Il loro uso varia a seconda delle scuole spirituali o delle filosofie. Vengono principalmente utilizzati come amplificatori spirituali, parole e vibrazioni che inducono nei devoti una graduale concentrazione. I mantra vengono utilizzati anche per accumulare ricchezza, evitare pericoli, o eliminare nemici. I Mantra hanno origine in India all’interno dell’Induismo Vedico e nel Jainismo, popolari in diverse e moderne pratiche spirituali che si rifanno seppur in modo impreciso alle antiche pratiche delle religioni Orientali.
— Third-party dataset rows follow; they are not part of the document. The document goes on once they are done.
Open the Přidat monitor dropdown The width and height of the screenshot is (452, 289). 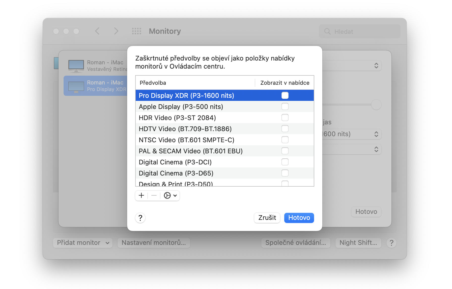click(83, 243)
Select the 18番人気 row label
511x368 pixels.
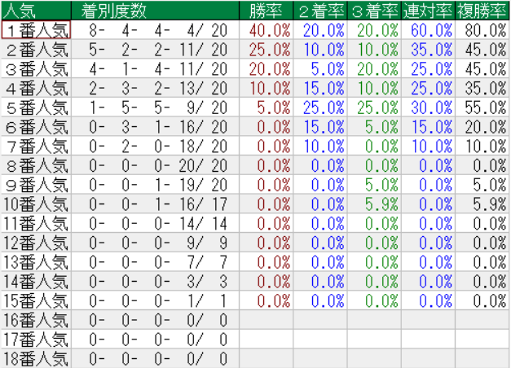pyautogui.click(x=36, y=358)
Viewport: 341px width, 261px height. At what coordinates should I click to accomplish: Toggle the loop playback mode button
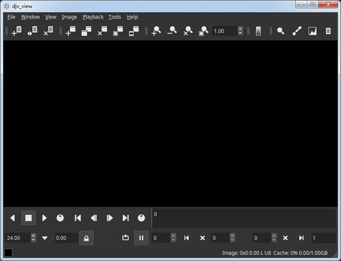[x=125, y=237]
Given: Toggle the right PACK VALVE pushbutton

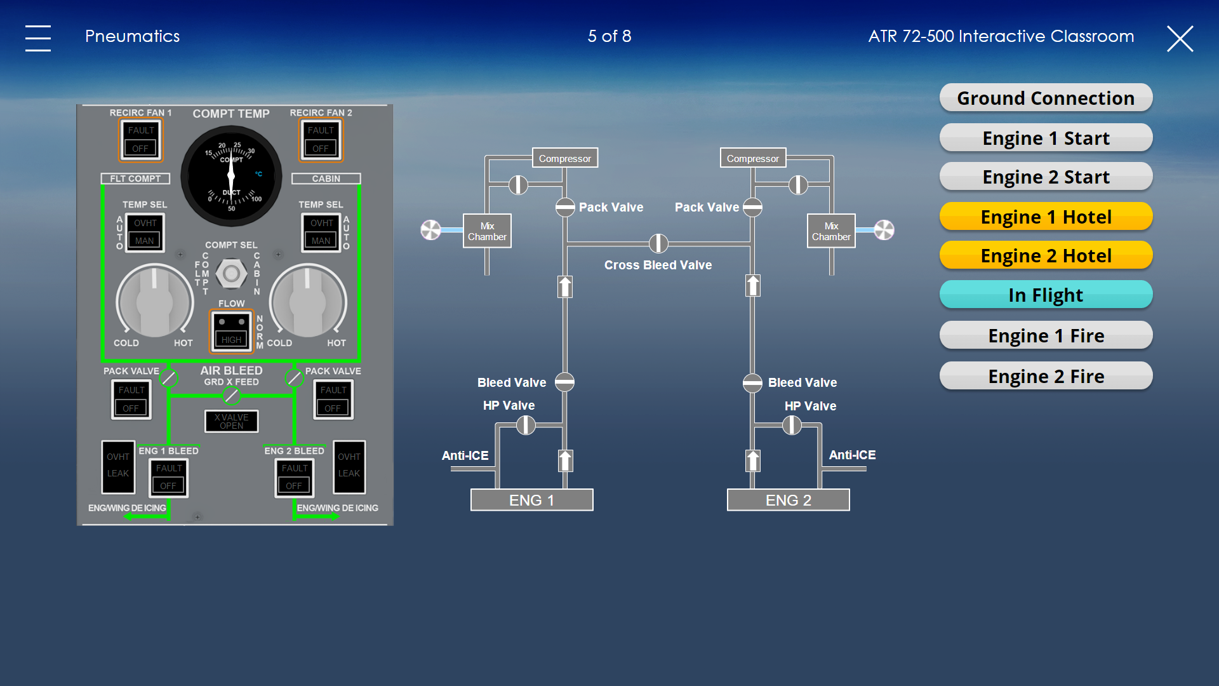Looking at the screenshot, I should coord(333,400).
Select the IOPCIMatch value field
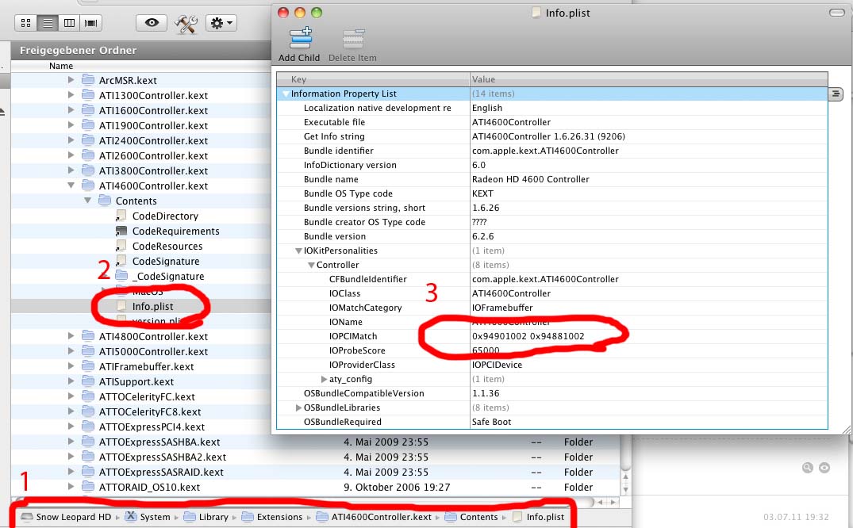The image size is (853, 528). [528, 336]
I Mantra sono considerati come suoni vibrazionali, a causa della grande enfasi che si pone alla loro corretta pronuncia (grazie allo sviluppo della scienza fonetica, in India, migliaia di anni fa). Il loro scopo è liberare la mente dalla realtà illusoria e dalle inclinazioni materiali. Il processo di ripetizione di un Mantra è definito cantilena.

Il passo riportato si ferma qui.